There are also many resources to assist you in learning more about each ethnicity match and state. An additional focus is on how you compare to aboriginal populations, with supplemental reading on their genetic diversity and population histories.
Unfortunately, the subscription paywall hides many of the advanced features, necessitating the monthly payment. However, considering the static nature of your DNA, many traits and results reported by Ancestry will not change and often do not require a second look.
Since most at-home DNA testing companies have a health focus, Ancestry has recently added Traits to their results options. While 23andMe’s Health section has definitely inspired these details, it is nowhere near as exciting or comprehensive as the offering from 23andMe. From novelty to actionable, you can look at things like:
- Nutrition Traits
- Baseline Omega-3 levels
- Variations in Vitamin C, D, and E requirements
- Appearance Traits
- Estimated Facial Hair Thickness
- Impact of retained Wisdom Teeth
- Chance of having a Cleft Chin
- Estimated Finger length
- Sensory Traits
- Bitter Sensitivity
- Cilantro Aversion
- Sweet Sensitivity
- Asparagus Metabolite Detection (‘Asparagus Pee’)

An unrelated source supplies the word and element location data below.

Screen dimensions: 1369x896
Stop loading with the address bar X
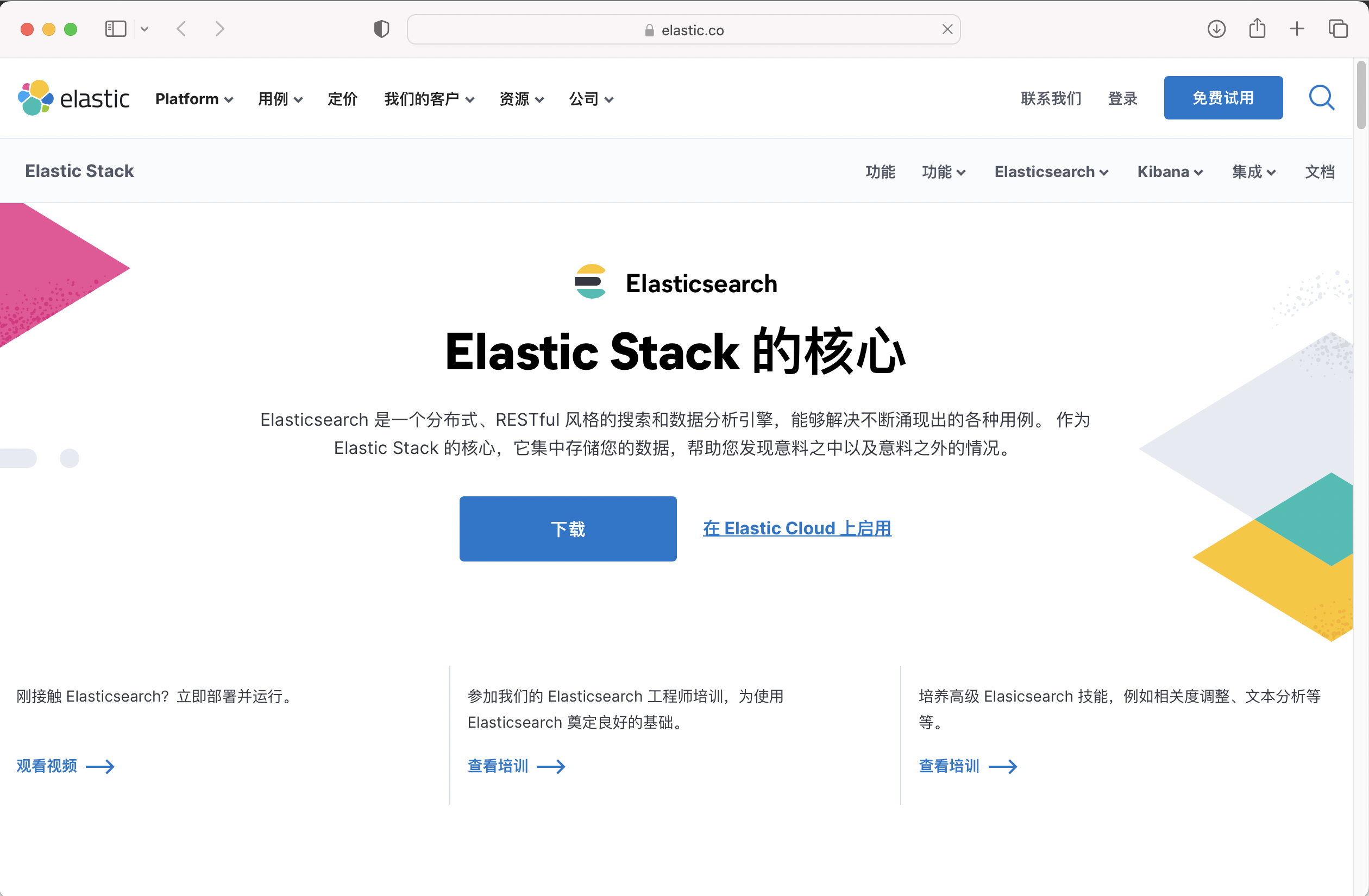pos(947,29)
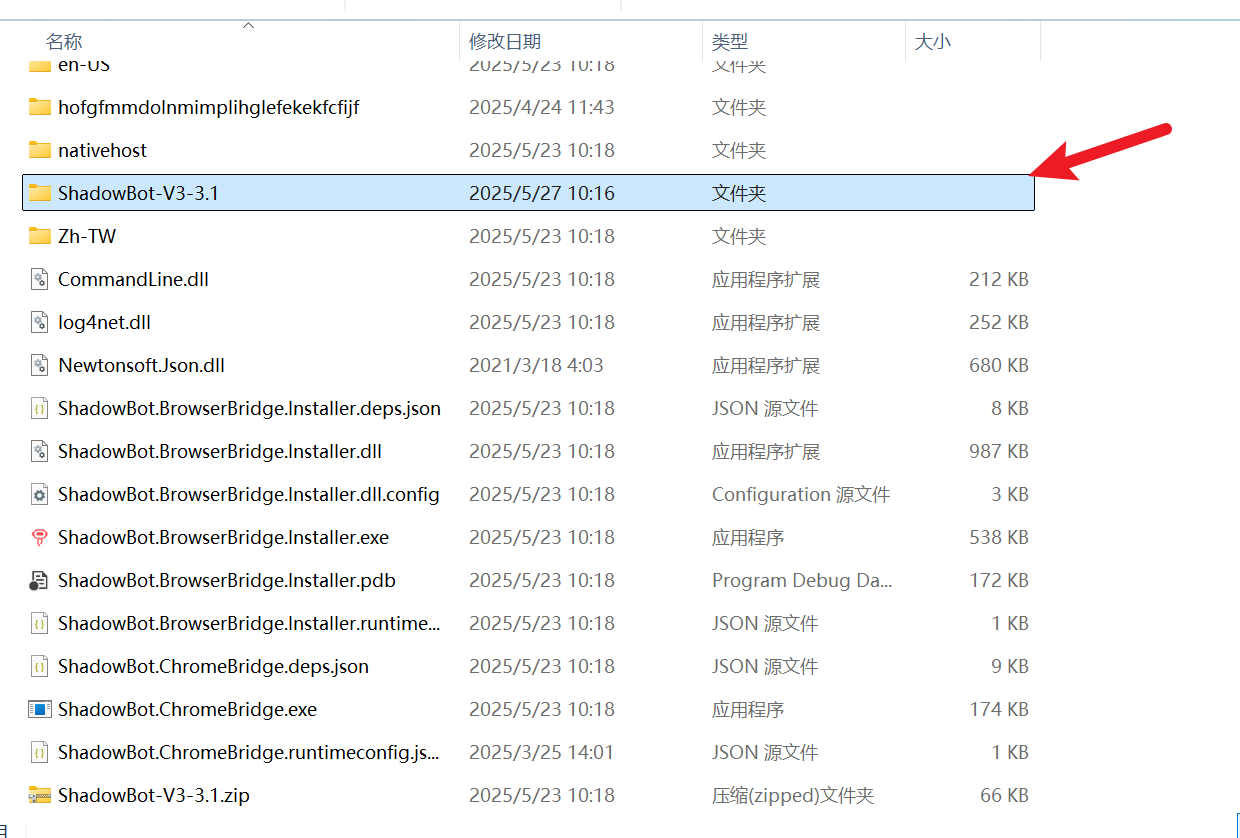Click the ShadowBot-V3-3.1 folder icon
The height and width of the screenshot is (838, 1240).
tap(40, 193)
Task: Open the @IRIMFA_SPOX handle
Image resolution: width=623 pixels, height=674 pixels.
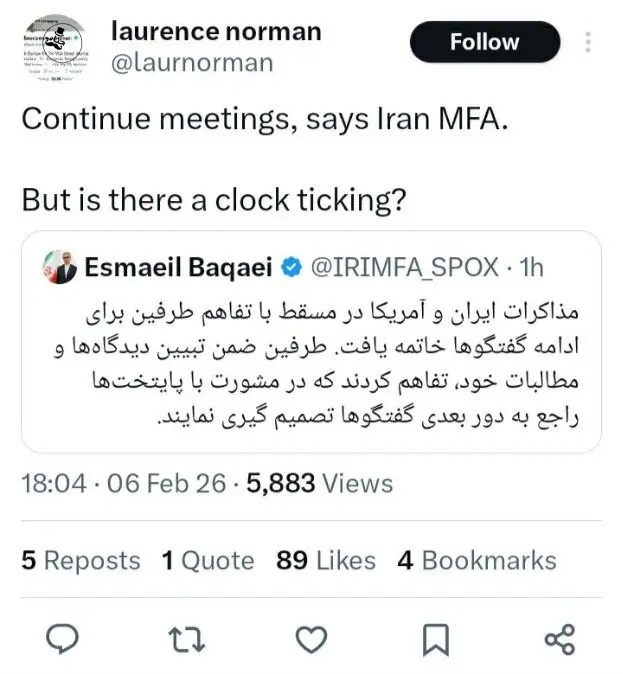Action: 407,267
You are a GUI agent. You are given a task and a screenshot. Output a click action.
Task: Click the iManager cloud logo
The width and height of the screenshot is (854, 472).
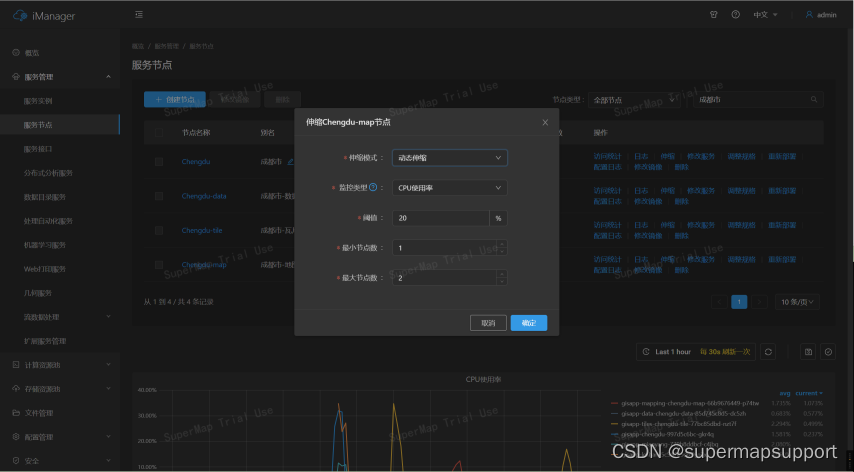(x=18, y=16)
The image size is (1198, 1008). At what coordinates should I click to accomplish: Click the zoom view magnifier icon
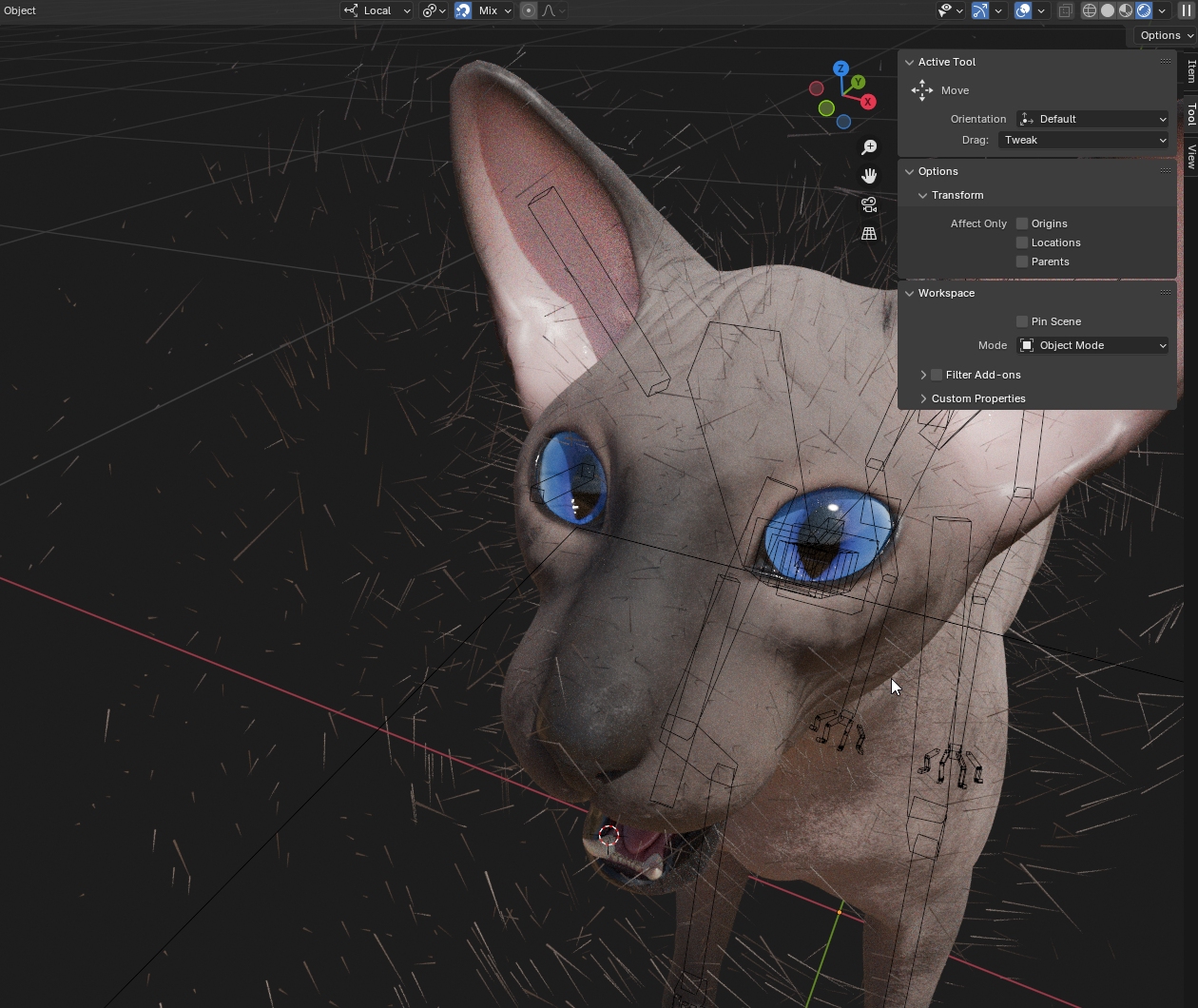(x=869, y=147)
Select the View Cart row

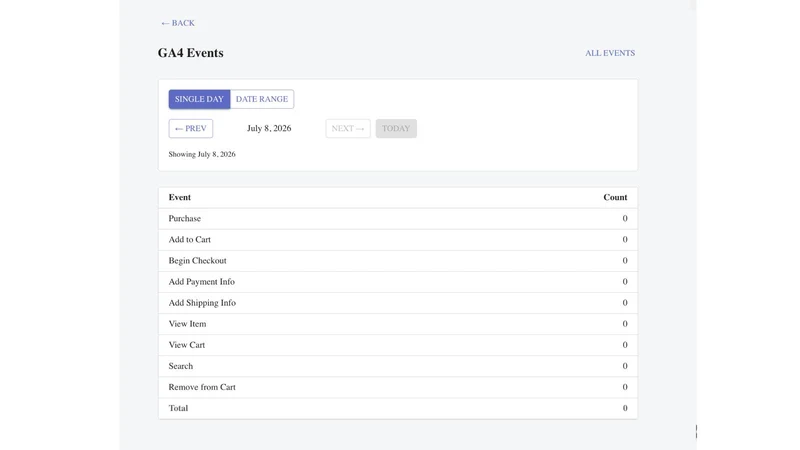[398, 345]
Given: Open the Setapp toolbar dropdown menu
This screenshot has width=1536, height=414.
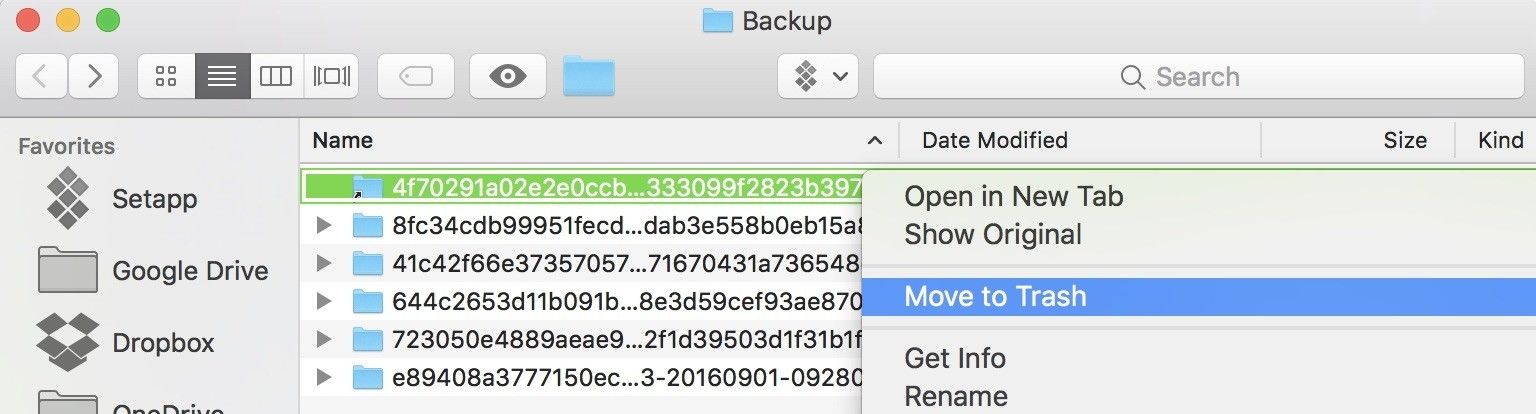Looking at the screenshot, I should tap(818, 77).

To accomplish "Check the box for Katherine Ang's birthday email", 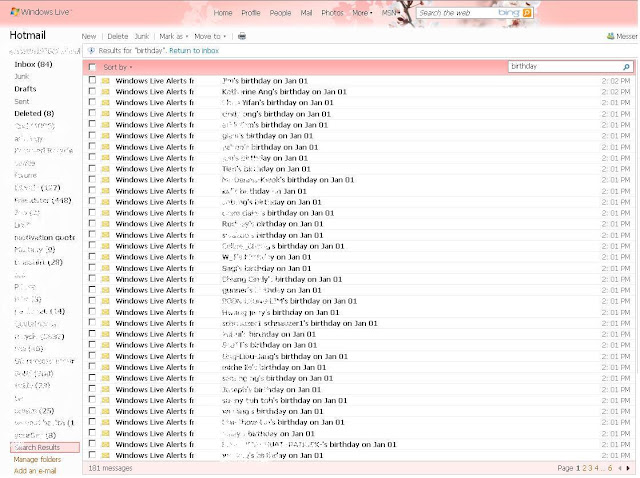I will click(x=92, y=91).
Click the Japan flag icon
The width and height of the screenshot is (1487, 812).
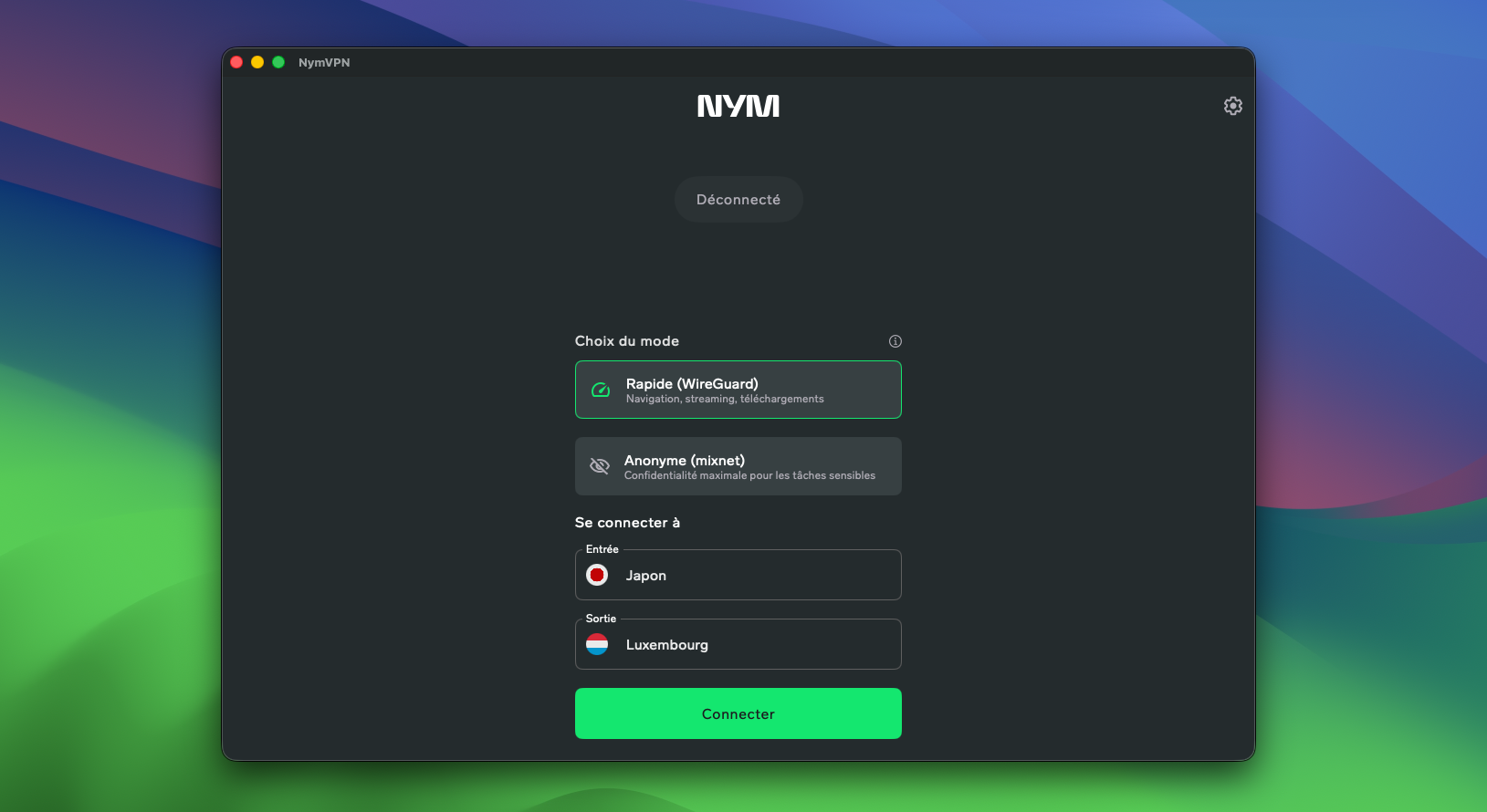[597, 575]
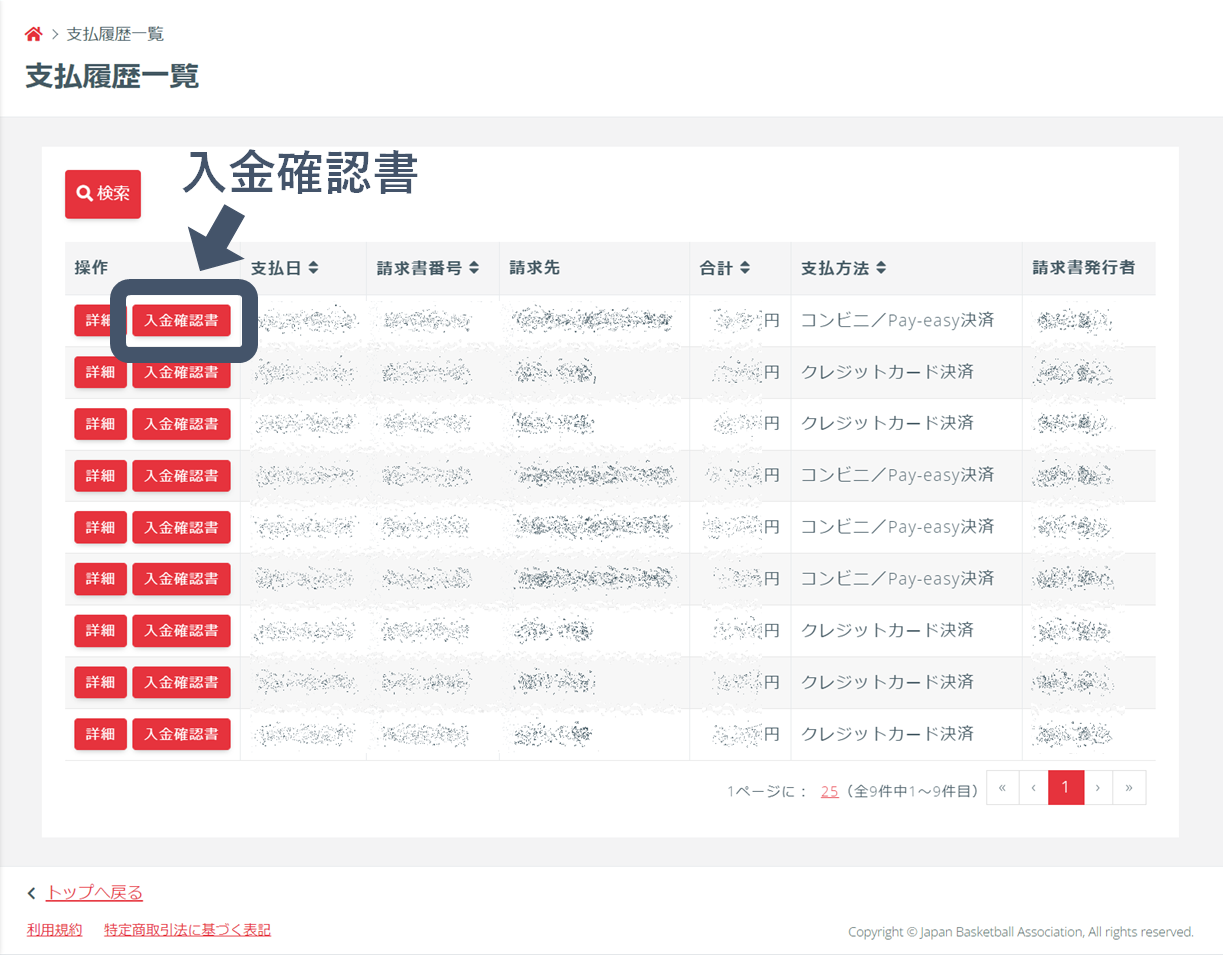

While this might seem like a bizarre and specific list, these particular traits are reliably called or estimated from DNA alone. Ancestry looks at markers that play a role in determining some of these traits we have. When reviewing mine, I confirmed (where I could) that at least half of them are accurate. Also, you can also answer questionnaires to provide Ancestry more data about your traits.
The idea that DNA companies can give you results with anywhere near 99% accuracy is false. The results are not perfect but can give you a very good idea of where your ancestors lived. For most, this information is for fun, and some degree of error isn’t a big deal. However, if you are looking to 100% understand where your ancestors are, you are going to be disappointed taking these.
For example, they are accurate enough to accomplish 99% of people’s goals, including mine.
Overall Review – How does the Ancestry Kit Stack up?
Ancestry’s DNA test is neat for seeing details about your heritage. Ultimately, with so many features hidden behind an expensive monthly payment, the system is not worth your time or continued investment. 23andMe does a much better job of presenting the data and giving you more actionable information.
Above all, AncestryDNA is a superb way to learn about your ancestry. It is easy to use, with ample online tools, and it is cost-efficient, too. Further, If you are already an Ancestry member, it’s well worth adding AncestryDNA, as it is an excellent tool if you are in charge of building and updating trees.
The business is also continuously adding new features and updating your results as their tools and insights improve. Finally, if family trees are not your primary concern, you should consider our first choice, 23andMe, that goes deeper into your ancestry and health, even covering your Neanderthal DNA and other engaging, interactive capabilities.